Using the Microsoft Graph Developer Proxy to find minimal permissions
Now the developer proxy is fully configured, clear the screen by clicking ‘c‘ on your keyboard, this will ensure you have a clear working environment.
You then want to use the record function to record the requests your system makes to Microsoft Graph, then once the recording is over, it can make recommendations on the minimum permissions for the requests you made.
It is also worth noting now that the developer proxy will intercept all requests to Microsoft Graph and as your system may make requests to Graph to support some of the applications already installed, you may get more responses than you expected.
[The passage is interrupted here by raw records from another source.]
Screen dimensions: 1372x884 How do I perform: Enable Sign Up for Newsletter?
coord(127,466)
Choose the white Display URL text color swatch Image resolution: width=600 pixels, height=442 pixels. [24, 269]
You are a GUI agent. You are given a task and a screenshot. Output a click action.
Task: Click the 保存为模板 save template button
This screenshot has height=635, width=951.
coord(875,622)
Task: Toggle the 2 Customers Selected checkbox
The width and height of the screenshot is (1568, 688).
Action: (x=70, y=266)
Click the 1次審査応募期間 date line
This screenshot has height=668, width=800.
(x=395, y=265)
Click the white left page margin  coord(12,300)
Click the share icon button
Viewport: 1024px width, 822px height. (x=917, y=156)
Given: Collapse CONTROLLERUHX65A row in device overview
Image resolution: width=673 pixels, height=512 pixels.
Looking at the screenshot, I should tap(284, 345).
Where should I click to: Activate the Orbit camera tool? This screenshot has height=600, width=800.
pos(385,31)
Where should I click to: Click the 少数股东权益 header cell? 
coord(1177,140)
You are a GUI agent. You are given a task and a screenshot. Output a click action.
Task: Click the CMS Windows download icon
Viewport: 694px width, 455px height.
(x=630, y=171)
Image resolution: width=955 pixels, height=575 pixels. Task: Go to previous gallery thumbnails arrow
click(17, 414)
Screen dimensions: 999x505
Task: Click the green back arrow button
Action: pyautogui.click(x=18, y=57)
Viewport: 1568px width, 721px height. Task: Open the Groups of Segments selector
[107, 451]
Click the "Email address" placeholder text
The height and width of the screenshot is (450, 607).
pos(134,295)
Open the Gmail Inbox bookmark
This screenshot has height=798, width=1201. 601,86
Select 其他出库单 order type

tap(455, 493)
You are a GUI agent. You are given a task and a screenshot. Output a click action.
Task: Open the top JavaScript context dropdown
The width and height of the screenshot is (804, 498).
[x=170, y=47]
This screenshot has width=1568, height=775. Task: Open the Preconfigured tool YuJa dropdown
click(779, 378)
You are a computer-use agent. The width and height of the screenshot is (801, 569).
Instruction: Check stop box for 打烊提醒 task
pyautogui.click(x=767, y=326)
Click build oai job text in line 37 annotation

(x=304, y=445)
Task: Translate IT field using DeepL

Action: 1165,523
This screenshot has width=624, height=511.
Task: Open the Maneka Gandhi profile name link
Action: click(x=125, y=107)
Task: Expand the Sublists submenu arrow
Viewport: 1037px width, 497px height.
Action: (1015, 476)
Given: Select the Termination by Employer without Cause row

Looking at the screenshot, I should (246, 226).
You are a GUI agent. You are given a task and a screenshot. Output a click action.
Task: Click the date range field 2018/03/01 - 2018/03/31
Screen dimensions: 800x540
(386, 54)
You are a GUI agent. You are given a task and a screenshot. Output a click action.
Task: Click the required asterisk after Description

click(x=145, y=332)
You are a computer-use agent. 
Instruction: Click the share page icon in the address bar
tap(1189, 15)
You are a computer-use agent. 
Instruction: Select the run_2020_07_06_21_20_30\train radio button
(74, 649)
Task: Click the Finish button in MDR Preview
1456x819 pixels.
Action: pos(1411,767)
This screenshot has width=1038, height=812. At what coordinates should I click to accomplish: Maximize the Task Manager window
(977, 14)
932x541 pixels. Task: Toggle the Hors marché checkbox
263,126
I recommend you now close the developer proxy and relaunch it using the following command:
devproxy --watch-process-names pwsh
This will ensure only requests from PowerShell 7 are intercepted (This is recommended when using the Microsoft Graph SDK, which is what I am using for testing).
Start recording your session in the Developer Proxy window by clicking ‘r‘ on your keyboard. Then, in a separate window, make a request to Microsoft Graph using the Graph PowerShell SDK. You should see the request be passed through the Developer Proxy.
When you have finished running your command or script, click ‘s‘ in the Develop Proxy window, this will stop the recording and report back the minimal permissions.